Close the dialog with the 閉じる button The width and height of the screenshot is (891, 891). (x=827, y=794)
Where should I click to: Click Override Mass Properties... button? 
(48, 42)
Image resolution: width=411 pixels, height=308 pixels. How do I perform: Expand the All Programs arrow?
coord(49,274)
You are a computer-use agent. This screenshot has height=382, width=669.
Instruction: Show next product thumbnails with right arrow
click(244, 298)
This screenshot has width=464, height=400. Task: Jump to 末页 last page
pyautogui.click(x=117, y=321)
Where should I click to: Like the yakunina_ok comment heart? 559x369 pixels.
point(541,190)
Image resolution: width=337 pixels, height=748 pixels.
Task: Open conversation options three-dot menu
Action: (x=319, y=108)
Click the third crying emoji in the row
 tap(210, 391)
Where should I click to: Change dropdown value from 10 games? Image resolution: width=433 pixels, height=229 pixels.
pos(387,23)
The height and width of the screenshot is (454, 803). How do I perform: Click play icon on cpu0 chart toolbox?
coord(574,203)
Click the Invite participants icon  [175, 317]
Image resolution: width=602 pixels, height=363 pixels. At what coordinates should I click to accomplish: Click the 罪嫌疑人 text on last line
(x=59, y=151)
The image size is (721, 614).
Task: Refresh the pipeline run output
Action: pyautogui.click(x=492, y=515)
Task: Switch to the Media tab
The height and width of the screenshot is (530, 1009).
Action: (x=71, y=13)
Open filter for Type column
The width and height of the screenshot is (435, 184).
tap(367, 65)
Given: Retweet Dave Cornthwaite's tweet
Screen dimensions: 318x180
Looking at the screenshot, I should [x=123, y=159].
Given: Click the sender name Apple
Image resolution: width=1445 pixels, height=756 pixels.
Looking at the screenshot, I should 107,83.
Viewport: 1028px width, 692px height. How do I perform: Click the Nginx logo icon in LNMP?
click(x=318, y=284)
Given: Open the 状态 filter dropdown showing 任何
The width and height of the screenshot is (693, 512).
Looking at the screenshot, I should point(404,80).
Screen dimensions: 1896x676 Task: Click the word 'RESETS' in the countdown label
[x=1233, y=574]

********************

## Required work
Return exactly the lines from the line bearing "The width and height of the screenshot is (435, 184)." to the end of the records, inclusive of both; include no other lines.

## Your solution
The width and height of the screenshot is (435, 184).
tap(367, 65)
Given: Retweet Dave Cornthwaite's tweet
Screen dimensions: 318x180
Looking at the screenshot, I should [x=123, y=159].
Given: Click the sender name Apple
Image resolution: width=1445 pixels, height=756 pixels.
Looking at the screenshot, I should 107,83.
Viewport: 1028px width, 692px height. How do I perform: Click the Nginx logo icon in LNMP?
click(x=318, y=284)
Given: Open the 状态 filter dropdown showing 任何
The width and height of the screenshot is (693, 512).
Looking at the screenshot, I should point(404,80).
Screen dimensions: 1896x676 Task: Click the word 'RESETS' in the countdown label
[x=1233, y=574]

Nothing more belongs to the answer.